So says Lucy Hutyra, a College of Arts & Sciences assistant professor of earth and environment, who happens to work in a city. The bad news, says Hutyra, is the long-term costs of urban growth, which is about to explode.

In a paper cowritten with colleagues from Yale and Texas A&M, Hutyra forecasts a tripling of urban spaces worldwide by 2030 and maps, for the first time, where all those people will cluster (notably, Africa, China, and India). The expected growth, at 463,000 square miles, is “more urban land expansion than in all of history.” The report warns that it could threaten hundreds of plant and animal species with extinction, denude forests, and accelerate climate change. Hutyra says that almost 75 percent of man-made greenhouse gas emissions originate in cities.

Other researchers—from the United Nations to the U.S. Census Bureau to nonprofits—have predicted population and urban explosions before, but Hutyra’s is the first study to forecast where the projected five billion new urbanites will live and the first to look at the potential mayhem “on biodiversity and vegetation losses,” she says.

Part of the expansion, as well as its enabler, will be an infrastructure boom—roads, water and sanitary plants, energy and transportation systems—that could cost up to $30 trillion by 2030. “Development often follows roads and the availability of resources” such as energy and water, says Hutyra. “We will be locked in to many of our infrastructure and energy choices for these new cities for many years to come.”

* **RECORDS PROVIDED**:
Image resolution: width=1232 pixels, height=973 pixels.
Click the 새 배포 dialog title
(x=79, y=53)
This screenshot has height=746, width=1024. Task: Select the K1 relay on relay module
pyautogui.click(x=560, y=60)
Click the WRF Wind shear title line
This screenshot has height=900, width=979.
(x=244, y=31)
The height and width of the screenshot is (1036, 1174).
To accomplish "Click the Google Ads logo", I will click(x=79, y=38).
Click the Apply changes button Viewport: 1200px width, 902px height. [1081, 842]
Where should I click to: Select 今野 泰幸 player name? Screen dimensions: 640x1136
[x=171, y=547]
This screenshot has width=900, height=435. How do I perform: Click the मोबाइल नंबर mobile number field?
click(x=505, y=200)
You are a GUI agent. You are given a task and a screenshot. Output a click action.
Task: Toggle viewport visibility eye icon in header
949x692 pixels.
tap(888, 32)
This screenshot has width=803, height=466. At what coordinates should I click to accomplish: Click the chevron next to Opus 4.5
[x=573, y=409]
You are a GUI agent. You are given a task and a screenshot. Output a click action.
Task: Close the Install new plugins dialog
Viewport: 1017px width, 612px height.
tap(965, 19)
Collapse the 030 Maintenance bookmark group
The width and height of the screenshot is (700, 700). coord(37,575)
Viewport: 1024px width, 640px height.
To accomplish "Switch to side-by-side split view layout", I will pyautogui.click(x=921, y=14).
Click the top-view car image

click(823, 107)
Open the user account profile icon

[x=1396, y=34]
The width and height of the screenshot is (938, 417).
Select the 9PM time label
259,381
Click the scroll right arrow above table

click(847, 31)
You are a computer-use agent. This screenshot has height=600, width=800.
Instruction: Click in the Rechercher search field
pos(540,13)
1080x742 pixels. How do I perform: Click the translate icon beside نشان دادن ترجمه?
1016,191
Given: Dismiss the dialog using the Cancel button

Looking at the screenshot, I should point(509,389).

* **WHAT YOU NEED TO DO**:
1/ In the urban growth article, what share of man-made greenhouse gas emissions does Hutyra say originates in cities?
2/ Copy the urban growth article word for word, starting with "So says Lucy" and going on through "originate in cities.".
3/ Proceed with the urban growth article from the point where it stops.

* **ANSWER SET**:
1/ Almost 75 percent.

2/
So says Lucy Hutyra, a College of Arts & Sciences assistant professor of earth and environment, who happens to work in a city. The bad news, says Hutyra, is the long-term costs of urban growth, which is about to explode.

In a paper cowritten with colleagues from Yale and Texas A&M, Hutyra forecasts a tripling of urban spaces worldwide by 2030 and maps, for the first time, where all those people will cluster (notably, Africa, China, and India). The expected growth, at 463,000 square miles, is “more urban land expansion than in all of history.” The report warns that it could threaten hundreds of plant and animal species with extinction, denude forests, and accelerate climate change. Hutyra says that almost 75 percent of man-made greenhouse gas emissions originate in cities.

3/
“Although urban land cover is a small fraction of the total Earth surface, urban areas drive global environmental change,” the authors write in their paper, published in September 2012 in the online Proceedings of the National Academy of Sciences. “Land-cover change could lead to the loss of up to 4 percent of the species in some of the most biologically diverse areas around the world.”

Hutyra’s is the first study to forecast where the projected five billion new urbanites will live.

To spare the environment, Hutyra says, cities of the future should avoid urban sprawl and use environmentally friendly energy sources. “Unfortunately, there is no universal best formula for development,” she says. “Local availability, climate, ecology, and social preferences need to be considered for sustainable urban planning.”

The researchers, who looked at the history of urban growth and at population and gross domestic product forecasts by the United Nations and its Intergovernmental Panel on Climate Change, acknowledge the clouds in their crystal ball: “History has proven some past projections of population growth”—a key engine of urbanization—“to be grossly inaccurate, and there still remain large uncertainties around population-growth estimates.”

Hutyra cites the 1968 best seller The Population Bomb, in which Stanford biologist Paul Ehrlich cautioned, in a way reminiscent of Chicken Little, that the 1970s would see mass starvation, rampant disease, and social turmoil from overpopulation. “Thankfully,” she says, “many of the predictions did not come to pass. Population growth rates and dynamics are notoriously difficult to predict as a whole, much less in a spatially specific manner,” as in her study.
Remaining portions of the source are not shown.